Stone Mill: Ziggurat, a world premiere in collaboration with Jared Doster and David J Deveau, is inspired by the structural feats of early civilizations. Dancers construct a 12-foot stone mill structure on stage and portray a societal hierarchy from laborers to deities. At times mythical, Ziggurat has an old-world feel and showcases the dancers' physicality and teamwork. Ziggurat will be the first dance made for a new mix of dancers as NobleMotion is welcoming several fresh faces to the company this season.

Doors: Portal reimagines how doorways can be used as dancers jump through memories to pivotal moments of life. Two doors transform into a table, a seesaw, and ramps as scenes of children playing, love teetering, and family conflict unfold. Some moments nostalgic and others surprising, portal comments on the universal nature of love and loss. Choreography and set concept by Andy Noble, industrial engineering by Jared Doster, projection design by Jonathan Kinsey, and light design by Bryan Ealey define the world.

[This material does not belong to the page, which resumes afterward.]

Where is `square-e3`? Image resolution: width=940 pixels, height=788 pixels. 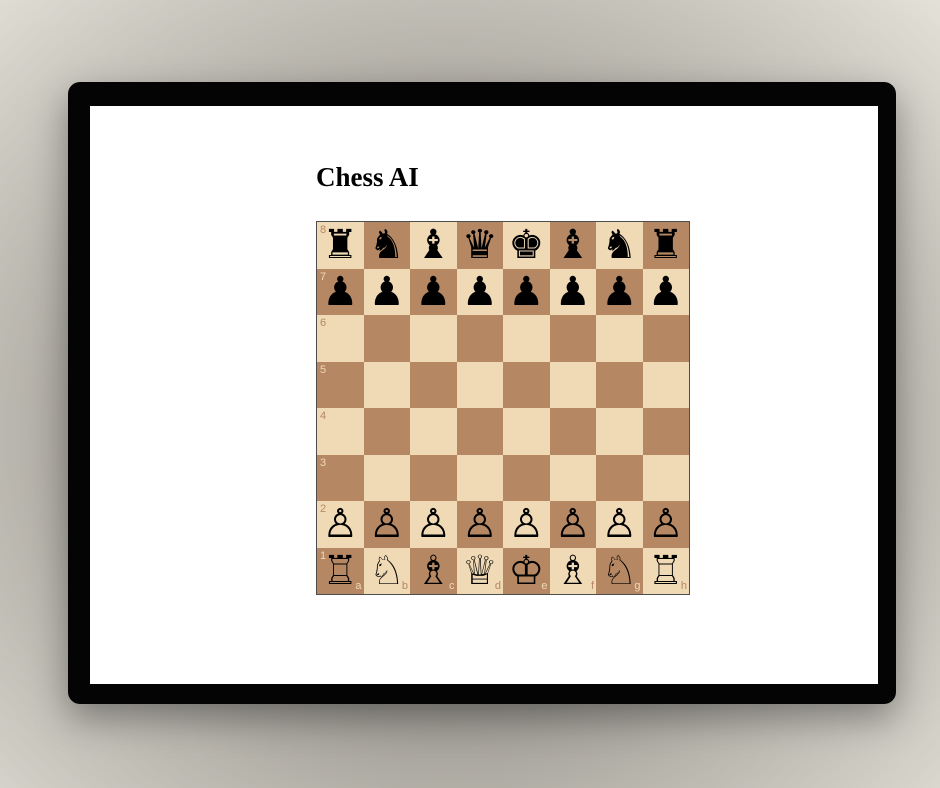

Tunnels: Aorta is a female take on the superhero genre and plays with the notion that "behind every good man is a woman." Choreographed by Dionne Sparkman Noble in collaboration with light artist Bryan Ealey, Aorta uses tunnels to excavate a relationship rife with complexities. "It's like looking into a telescope at a hero's moment of weakness," states Sparkman Noble. The tunnels and cyclical movement create an illusory effect that draw the eye deeper into the action as the dancers propel through lifts and momentarily dance sideways on concave walls.

Ramps: Echo is a dynamic and socially conscious work that examines a war torn community. Composed in two parts, Echo features 25 dancers storming down ramps into the chaos of battle. It continues NobleMotion's trend of putting big visceral dance on stage. The second section, an introspective duet, shows a couple left picking up the pieces. The juxtaposition of the two sections speaks to the world's current challenges as well as the endurance of the human spirit.

Chamber: Last Flight Home quietly looks at the final moments of a loved ones battle with terminal illness, specifically cancer. Using a striking set comprised of a glass chamber, hanging plastic, and a large digital clock, images of childhood memories wrap themselves around abstracted CT scans and chemo treatments. Last Flight Home uses techniques from theater of the absurd to question the meaning of life. "It is a thoughtful work," states Andy Noble, "it slows down time and takes you to still waters." Set and light design is by Noble and David Deveau and projection design is by Jonathan Kinsey.